Closer Than A Brother

“Daddy, why are we going downtown? I forgot…. to see who?” The little boy held onto the pole next to him as the train ambled along toward Chicago from the suburbs. His father, John Wilson Bach, sat beside him and his older brother across from him. The train was crowded.

“Want to see my friend, remember?”

“Oh yeah.”

The boy looked ahead. “What’s his name? Ginger?”

“Yes. Ginger Bob.”

“That’s a funny name. Is it his real name?”

“It’s what everyone calls him.”

The thought occurred to John Wilson that no one called Ginger Bob by any name anymore, probably.

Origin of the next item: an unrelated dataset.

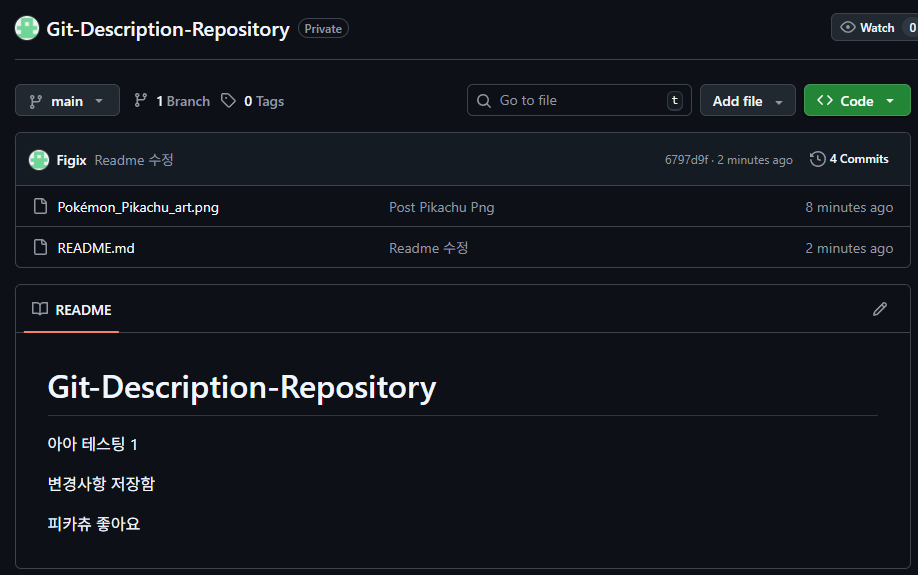View the 4 Commits history link
Image resolution: width=918 pixels, height=575 pixels.
tap(858, 159)
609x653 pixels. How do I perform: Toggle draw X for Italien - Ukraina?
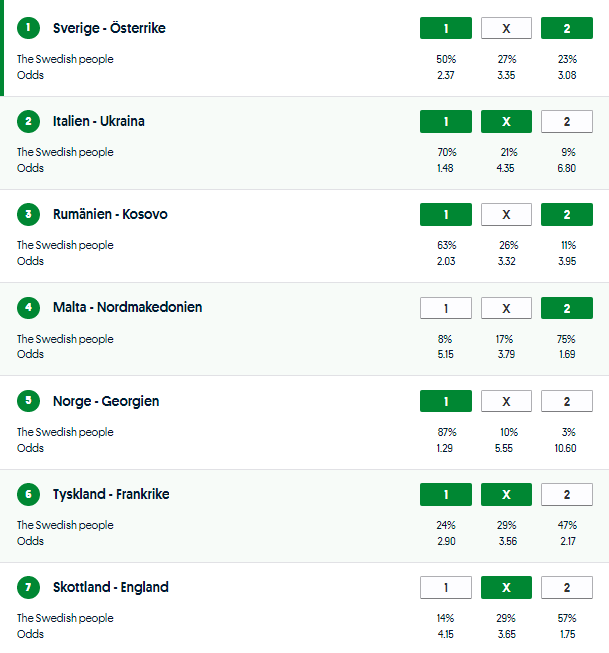506,121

Maybe a few of the other street people did.

The boy stared at his brother and tried to remember something. He rubbed his eyes. ‘Where does he live again? I forgot.”

He lives in the city, but he doesn’t have a home. John Wilson patted the overstuffed backpack resting on his lap. “That’s why we’re taking him this stuff.”

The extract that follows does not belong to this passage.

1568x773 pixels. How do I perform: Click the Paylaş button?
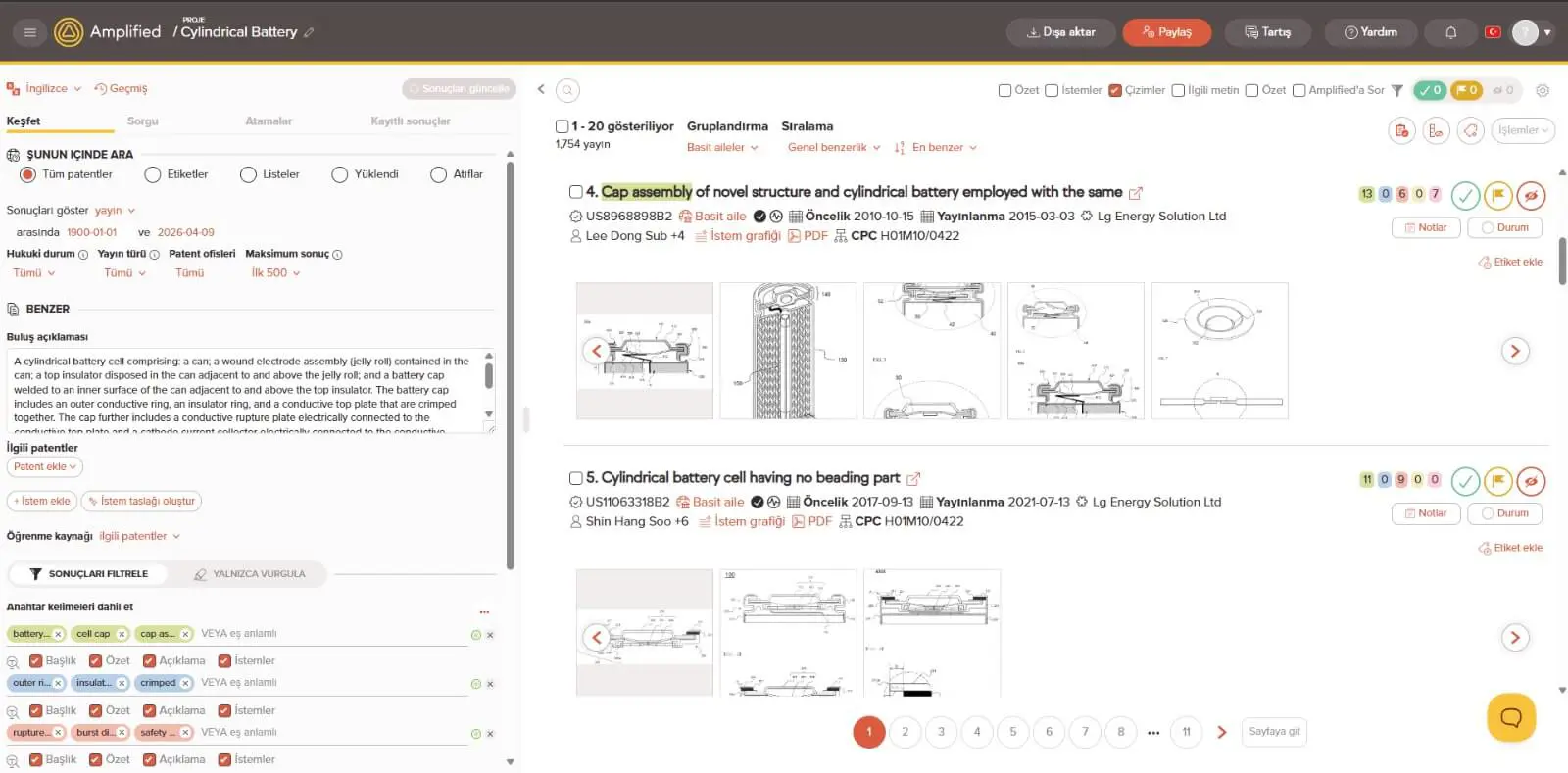[x=1166, y=32]
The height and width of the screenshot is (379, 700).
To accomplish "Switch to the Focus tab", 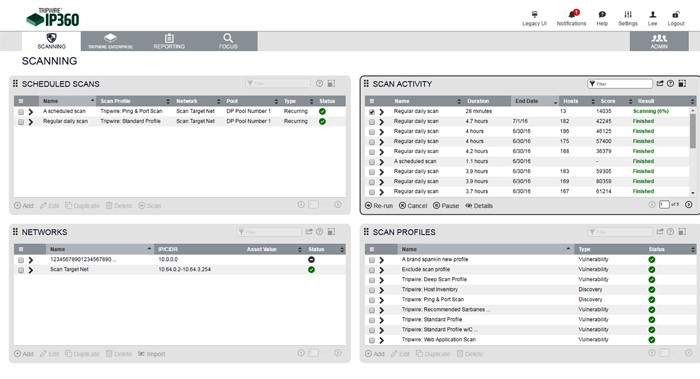I will [x=228, y=41].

The boy looked up at his dad. “ He doesn’t have any stuff?”

“Well, no… yes, he has stuff. It’s just that his stuff is probably getting old. Time for new.”

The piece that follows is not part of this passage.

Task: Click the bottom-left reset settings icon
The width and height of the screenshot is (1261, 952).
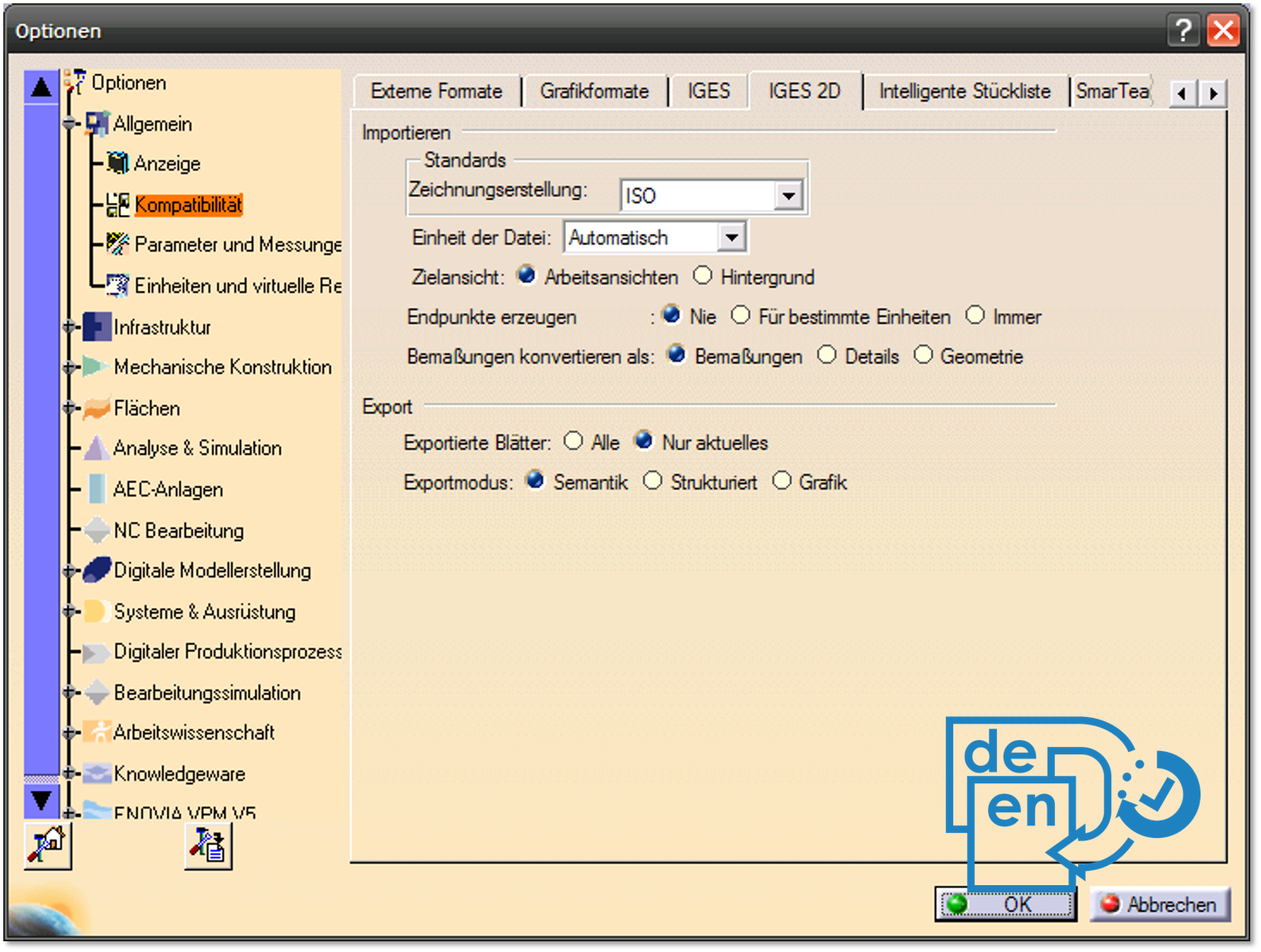Action: click(48, 845)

“What about the guitar?” the boy asked. “Gonna give him that too?”

“No, just hoping he might play it for us.”

The train jerked a bit on the tracks and John Wilson grabbed the backpack to keep it from falling. The older son across the way looked out the window. The neighborhood through which they passed was run down. A few scattered people walked about. A group of young thugs sat along a stoop to an empty building.

“Must be getting close,” the boy announced. “I remember this neighborhood.”

John Wilson looked out and agreed, “Not too much further.”

“How long we gonna stay?” the younger brother asked, resting his head back and rolling it from side to side against the window pane behind him. He didn’t wait for the answer but continued, “Mom says we gotta be back by supper. Grandma’s coming over.”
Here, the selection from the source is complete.